**PROBLEM REQUIREMENTS**: Reproduce the records word for word, everything from the line containing "Given: Select the 全部 filter tab" down to the line containing "Looking at the screenshot, I should click(x=468, y=215).", and leave the pictures out.

**RECORDS FOR PROCESSING**:

====

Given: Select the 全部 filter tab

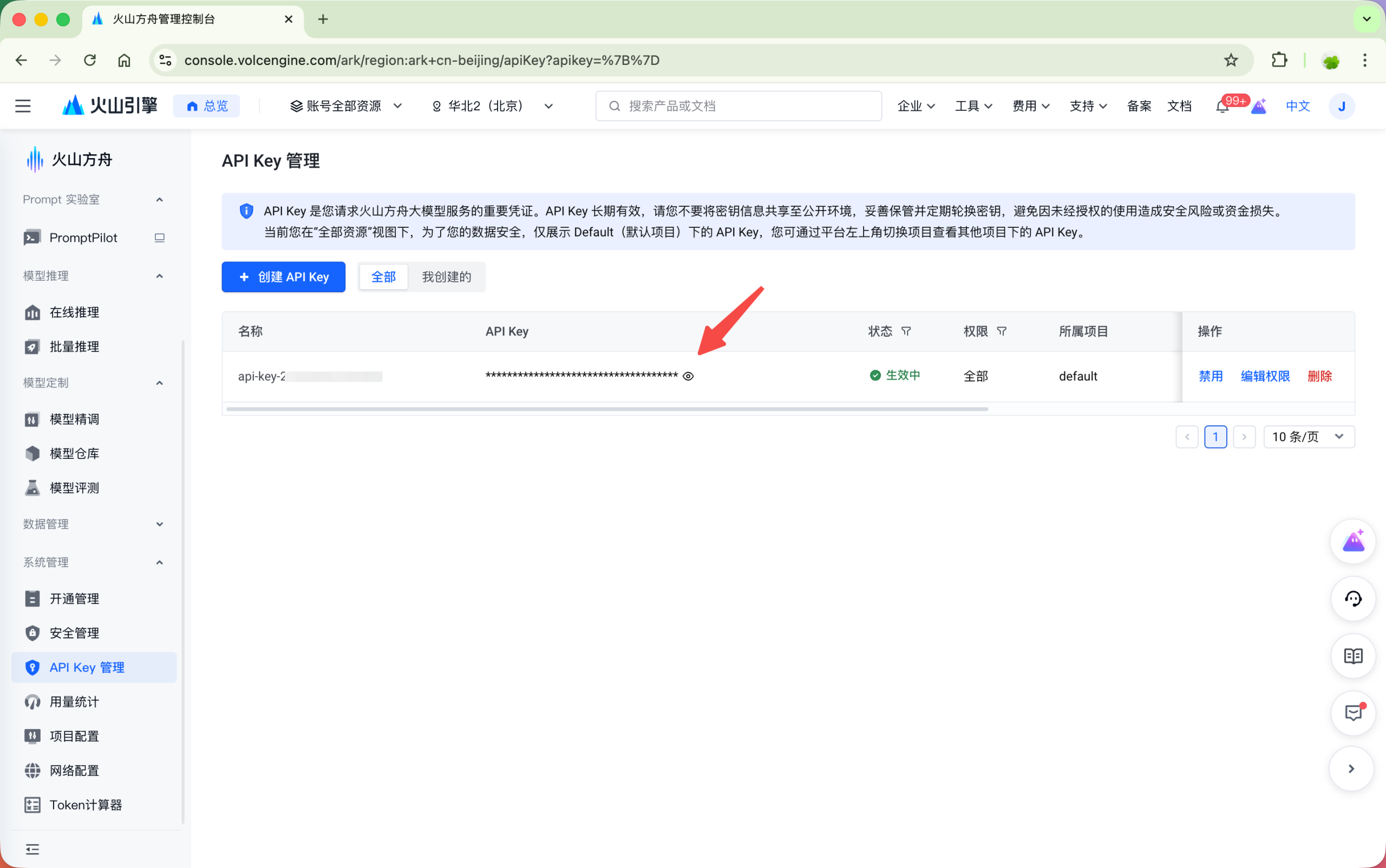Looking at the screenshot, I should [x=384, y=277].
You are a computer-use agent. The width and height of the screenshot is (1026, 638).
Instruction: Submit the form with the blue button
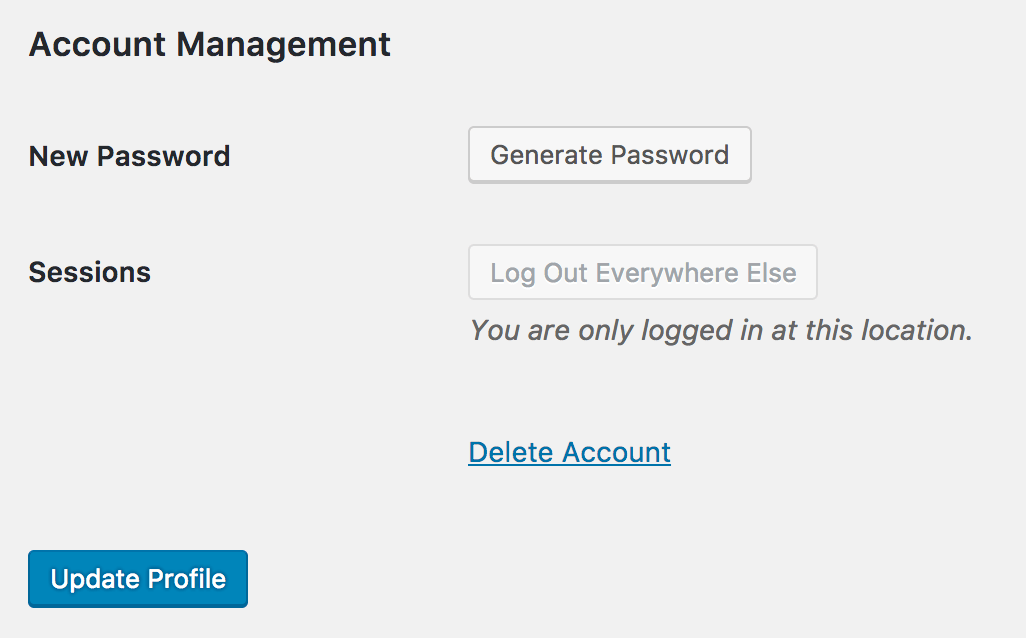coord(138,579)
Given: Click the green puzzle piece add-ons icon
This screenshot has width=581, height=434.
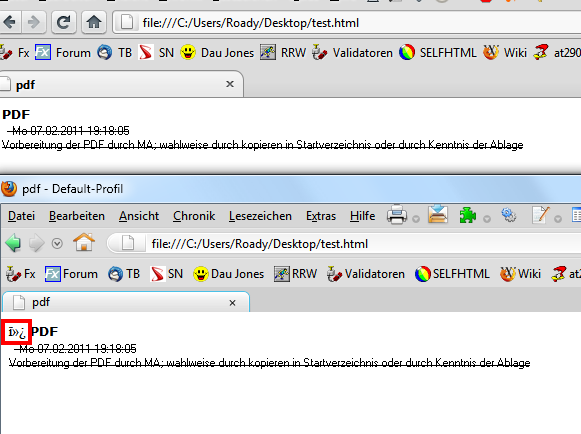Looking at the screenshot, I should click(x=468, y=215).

====

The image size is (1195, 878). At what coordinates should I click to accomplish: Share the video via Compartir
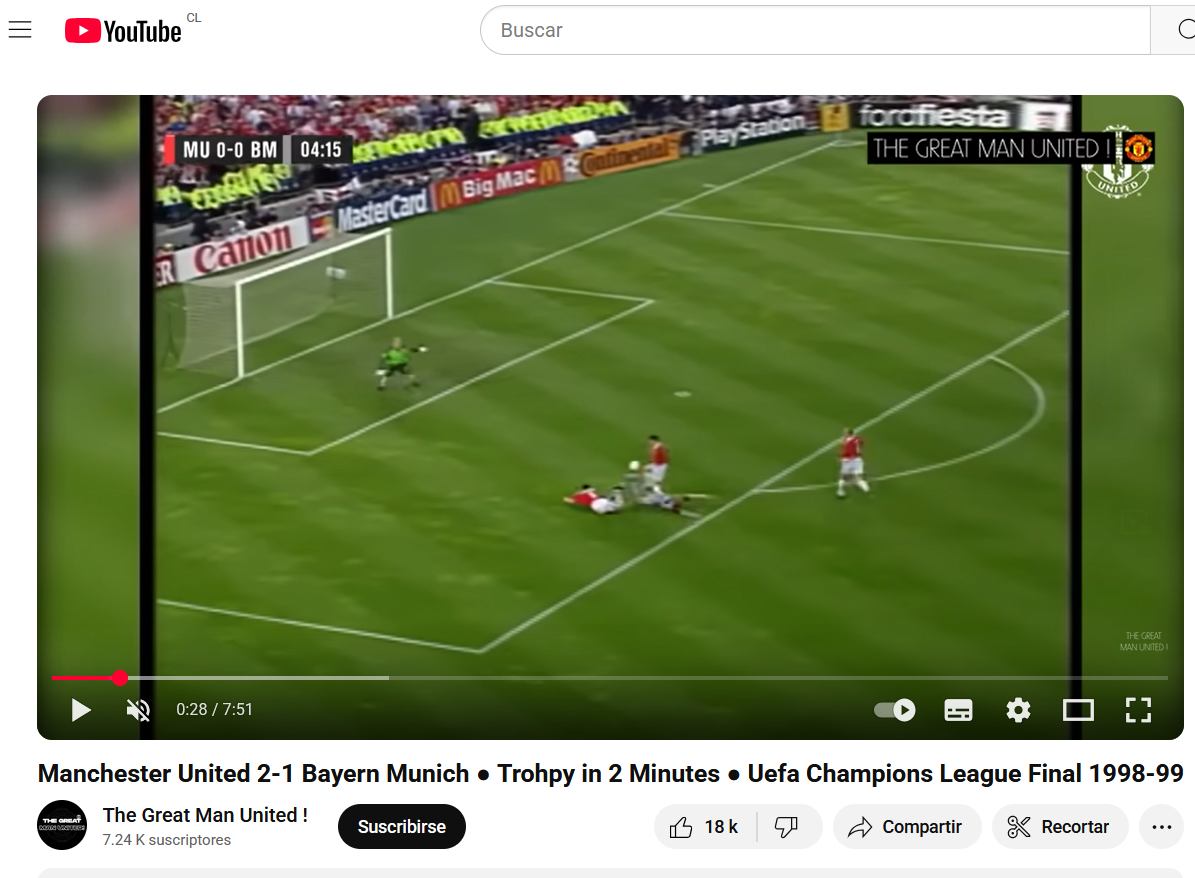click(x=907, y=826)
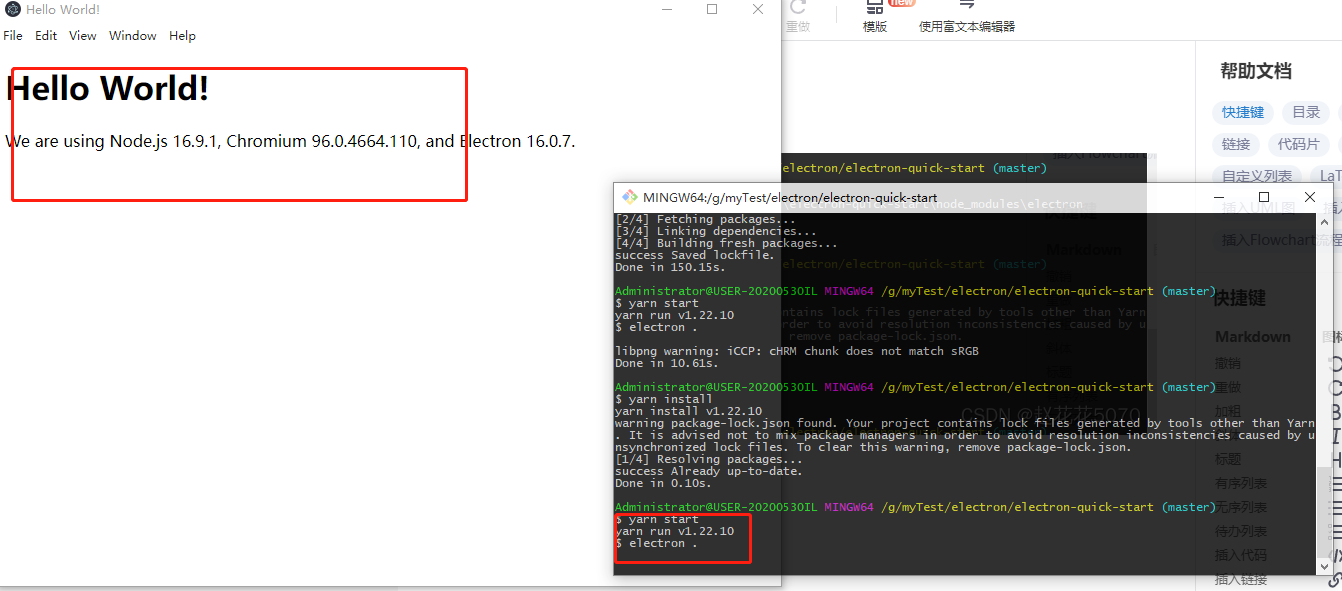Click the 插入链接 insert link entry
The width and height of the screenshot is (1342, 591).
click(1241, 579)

====

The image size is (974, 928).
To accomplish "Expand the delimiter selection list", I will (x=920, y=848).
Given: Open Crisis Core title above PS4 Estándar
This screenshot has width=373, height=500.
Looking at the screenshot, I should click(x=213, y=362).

====

**FULL SOLUTION**:
Given: Select the 全部 filter tab

Looking at the screenshot, I should [x=384, y=277].
You are a computer-use agent. The width and height of the screenshot is (1026, 638).
Instruction: Submit the form with the blue button
coord(138,579)
Given: Click the green puzzle piece add-ons icon
This screenshot has width=581, height=434.
Looking at the screenshot, I should click(x=468, y=215).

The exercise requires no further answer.